Она согласилась. Они вышли на улицу и вызвали такси. Старый лифт поднял их на сорок седьмой этаж. Дверь была закрыта, но не заперта. «Нужно будет написать жалобу в «Феликс»», – подумал Шмидт, проходя в свою квартиру. Диана сняла пальто и повесила его на вешалку.
– Тебе помочь раздеться? – спросила она Шмидта.
Он не ответил – просто стоял и смотрел на то, что осталось от его квартиры.
– Я же ничего не сделал! – прошептал Шмидт, прошел в гостиную. На единственно уцелевшем стуле сидел агент Раш. – За что? – тупо спросил его Шмидт.
– Вы скажите. – Раш закурил сигарету. – Ничего, если я буду стряхивать на пол?
– Да какая теперь уж разница…
* * *Дариус смотрит на дешевую сигарету в руке сына и говорит, что за такой низкосортный товар должен платить не он, а компания-производитель должна доплачивать ему за то, что он курит это. Сын пожимает плечами и спрашивает:
– Ты знаешь Ульриха Шмидта?
– Нет, – говорит Дариус.
– Его шарманка тоже пишет о тебе.
– Не слишком ли много внимания?
– Я говорю серьезно.
– И кто же, по-твоему, этот слепец, который разрушит наши жизни?

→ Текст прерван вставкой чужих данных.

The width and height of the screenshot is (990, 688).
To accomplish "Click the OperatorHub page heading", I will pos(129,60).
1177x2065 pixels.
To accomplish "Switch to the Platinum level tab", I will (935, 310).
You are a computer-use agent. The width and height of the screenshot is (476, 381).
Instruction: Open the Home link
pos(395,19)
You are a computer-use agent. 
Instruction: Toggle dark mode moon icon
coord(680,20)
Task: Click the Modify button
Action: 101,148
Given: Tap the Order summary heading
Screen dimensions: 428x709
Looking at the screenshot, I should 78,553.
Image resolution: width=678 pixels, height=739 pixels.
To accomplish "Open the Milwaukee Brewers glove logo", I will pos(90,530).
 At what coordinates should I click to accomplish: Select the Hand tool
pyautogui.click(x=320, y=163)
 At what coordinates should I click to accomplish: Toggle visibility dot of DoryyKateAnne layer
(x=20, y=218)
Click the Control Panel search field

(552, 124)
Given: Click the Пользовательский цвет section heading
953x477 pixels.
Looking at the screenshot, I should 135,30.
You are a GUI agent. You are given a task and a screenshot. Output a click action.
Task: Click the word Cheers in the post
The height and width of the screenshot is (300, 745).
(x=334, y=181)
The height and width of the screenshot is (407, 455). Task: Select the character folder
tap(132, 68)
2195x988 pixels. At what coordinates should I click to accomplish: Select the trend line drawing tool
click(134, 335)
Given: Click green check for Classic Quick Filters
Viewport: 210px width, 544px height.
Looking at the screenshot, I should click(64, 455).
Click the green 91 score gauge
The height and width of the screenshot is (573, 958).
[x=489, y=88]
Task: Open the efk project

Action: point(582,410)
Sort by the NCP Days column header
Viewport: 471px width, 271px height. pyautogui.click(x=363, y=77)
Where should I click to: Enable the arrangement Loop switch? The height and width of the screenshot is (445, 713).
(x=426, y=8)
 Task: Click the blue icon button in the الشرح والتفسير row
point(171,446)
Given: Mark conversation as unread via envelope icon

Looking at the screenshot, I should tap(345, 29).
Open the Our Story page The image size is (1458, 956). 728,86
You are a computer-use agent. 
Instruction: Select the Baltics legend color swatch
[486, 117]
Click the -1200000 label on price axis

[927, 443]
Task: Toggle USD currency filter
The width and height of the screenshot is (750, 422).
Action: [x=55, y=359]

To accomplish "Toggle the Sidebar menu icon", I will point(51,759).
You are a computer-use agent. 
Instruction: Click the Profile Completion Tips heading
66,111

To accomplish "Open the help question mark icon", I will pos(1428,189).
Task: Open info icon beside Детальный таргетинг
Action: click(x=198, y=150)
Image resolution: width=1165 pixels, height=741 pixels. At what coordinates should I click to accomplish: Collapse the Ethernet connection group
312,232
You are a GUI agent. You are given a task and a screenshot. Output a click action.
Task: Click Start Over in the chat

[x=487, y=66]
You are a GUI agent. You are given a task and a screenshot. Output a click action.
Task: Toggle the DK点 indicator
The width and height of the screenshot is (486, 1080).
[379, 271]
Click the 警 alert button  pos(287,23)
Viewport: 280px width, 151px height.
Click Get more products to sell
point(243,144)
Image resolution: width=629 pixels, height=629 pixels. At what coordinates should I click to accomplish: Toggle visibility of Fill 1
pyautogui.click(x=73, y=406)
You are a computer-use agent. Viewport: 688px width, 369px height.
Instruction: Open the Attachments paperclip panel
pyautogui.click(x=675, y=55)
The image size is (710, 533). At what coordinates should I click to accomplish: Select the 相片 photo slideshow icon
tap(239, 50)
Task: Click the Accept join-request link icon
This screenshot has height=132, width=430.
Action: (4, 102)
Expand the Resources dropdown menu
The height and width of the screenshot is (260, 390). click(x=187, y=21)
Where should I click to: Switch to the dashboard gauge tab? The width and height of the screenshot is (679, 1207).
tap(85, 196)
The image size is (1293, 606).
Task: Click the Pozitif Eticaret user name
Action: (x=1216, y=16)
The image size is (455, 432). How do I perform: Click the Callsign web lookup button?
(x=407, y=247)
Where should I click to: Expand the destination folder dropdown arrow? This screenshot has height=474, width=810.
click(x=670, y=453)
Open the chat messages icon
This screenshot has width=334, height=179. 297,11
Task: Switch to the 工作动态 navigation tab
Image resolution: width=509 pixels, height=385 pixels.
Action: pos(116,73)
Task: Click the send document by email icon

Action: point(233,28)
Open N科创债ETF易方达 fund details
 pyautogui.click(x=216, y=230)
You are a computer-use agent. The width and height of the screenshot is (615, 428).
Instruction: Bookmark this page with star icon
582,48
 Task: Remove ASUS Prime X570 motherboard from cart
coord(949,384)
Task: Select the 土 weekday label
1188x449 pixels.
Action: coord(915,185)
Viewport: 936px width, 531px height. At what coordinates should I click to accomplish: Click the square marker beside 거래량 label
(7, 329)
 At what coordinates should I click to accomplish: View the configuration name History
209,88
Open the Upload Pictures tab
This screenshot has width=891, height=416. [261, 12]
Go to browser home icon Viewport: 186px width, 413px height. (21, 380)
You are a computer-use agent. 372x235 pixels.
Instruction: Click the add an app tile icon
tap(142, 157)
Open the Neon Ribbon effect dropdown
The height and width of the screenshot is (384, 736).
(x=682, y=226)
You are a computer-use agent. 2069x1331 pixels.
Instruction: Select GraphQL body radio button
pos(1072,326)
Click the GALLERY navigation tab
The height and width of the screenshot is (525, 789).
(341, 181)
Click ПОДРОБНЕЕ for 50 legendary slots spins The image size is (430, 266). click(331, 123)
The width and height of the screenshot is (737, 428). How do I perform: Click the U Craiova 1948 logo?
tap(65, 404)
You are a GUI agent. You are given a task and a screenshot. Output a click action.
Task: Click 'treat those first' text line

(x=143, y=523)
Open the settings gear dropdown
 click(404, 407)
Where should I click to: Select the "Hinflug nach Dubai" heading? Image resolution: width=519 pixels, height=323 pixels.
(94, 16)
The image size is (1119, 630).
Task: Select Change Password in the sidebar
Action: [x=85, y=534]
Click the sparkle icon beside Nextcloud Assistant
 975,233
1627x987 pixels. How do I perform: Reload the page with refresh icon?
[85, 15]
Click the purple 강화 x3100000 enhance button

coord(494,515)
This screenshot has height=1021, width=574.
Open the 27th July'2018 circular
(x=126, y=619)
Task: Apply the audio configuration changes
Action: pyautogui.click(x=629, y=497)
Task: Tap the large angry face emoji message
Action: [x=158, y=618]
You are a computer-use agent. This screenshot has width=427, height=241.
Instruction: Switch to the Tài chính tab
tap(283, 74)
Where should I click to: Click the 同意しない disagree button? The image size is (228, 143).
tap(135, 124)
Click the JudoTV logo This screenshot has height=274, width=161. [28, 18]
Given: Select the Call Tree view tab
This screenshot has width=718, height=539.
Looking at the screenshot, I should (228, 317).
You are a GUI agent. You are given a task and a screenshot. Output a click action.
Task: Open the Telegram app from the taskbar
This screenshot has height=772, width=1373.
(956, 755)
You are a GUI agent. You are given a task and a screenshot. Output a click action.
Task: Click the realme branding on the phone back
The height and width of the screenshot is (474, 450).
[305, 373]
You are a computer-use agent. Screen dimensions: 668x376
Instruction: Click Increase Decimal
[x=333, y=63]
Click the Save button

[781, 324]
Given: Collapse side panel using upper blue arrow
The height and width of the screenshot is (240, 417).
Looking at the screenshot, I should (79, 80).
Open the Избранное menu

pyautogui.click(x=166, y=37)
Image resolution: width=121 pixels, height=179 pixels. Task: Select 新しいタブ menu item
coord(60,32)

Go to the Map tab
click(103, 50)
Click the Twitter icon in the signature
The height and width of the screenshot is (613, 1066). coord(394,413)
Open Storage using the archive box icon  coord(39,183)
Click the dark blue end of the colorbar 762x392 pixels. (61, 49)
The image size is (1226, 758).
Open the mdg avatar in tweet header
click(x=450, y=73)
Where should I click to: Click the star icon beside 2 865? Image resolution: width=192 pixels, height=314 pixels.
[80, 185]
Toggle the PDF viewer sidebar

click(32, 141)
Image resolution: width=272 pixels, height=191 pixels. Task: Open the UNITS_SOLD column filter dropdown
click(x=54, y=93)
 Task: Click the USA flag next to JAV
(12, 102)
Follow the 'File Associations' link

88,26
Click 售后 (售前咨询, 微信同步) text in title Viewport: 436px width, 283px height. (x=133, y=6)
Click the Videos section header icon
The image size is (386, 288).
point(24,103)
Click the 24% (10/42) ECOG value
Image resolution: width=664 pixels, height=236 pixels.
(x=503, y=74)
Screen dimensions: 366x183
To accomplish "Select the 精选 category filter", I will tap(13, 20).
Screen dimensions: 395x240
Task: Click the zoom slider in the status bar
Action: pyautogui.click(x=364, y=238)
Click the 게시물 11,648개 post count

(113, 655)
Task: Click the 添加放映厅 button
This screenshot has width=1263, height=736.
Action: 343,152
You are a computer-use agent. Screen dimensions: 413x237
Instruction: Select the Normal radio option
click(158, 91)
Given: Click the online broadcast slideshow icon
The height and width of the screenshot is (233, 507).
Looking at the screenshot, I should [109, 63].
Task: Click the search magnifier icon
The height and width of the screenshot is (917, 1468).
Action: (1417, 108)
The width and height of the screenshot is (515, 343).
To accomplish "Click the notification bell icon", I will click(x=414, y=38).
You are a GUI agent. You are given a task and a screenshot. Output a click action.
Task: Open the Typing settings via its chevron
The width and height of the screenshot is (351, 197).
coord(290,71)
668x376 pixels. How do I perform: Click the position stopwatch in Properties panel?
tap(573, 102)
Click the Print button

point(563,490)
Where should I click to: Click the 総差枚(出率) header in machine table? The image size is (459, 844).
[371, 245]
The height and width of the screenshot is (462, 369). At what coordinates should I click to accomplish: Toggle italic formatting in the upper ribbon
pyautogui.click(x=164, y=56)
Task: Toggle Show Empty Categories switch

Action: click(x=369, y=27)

– Не знаю. Думал, ты мне скажешь.
– Понятия не имею! – Дариус разводит руками и трясет седой головой. – Скажи, – голос его становится вкрадчивым, – я слышал, правительство синтезировало новый галлюциноген и начало поставки на черный рынок, желая узнать его действие…
– Я не употребляю наркотики, – говорит сын.
– Откуда же тогда весь этот бред?
– Я же говорю – чертова машина! Мне бы такого и в голову никогда не пришло. К тому же шарманка Шмидта тоже пишет об этом.
– Вот как? – думает Дариус и звонит Сладдеку.
– Извини, – говорит он сыну. И уже Сладдеку: – Нужно встретиться.
* * *– Пошел к черту! – говорит Кэт и пинает электронного чихуахуа ногой.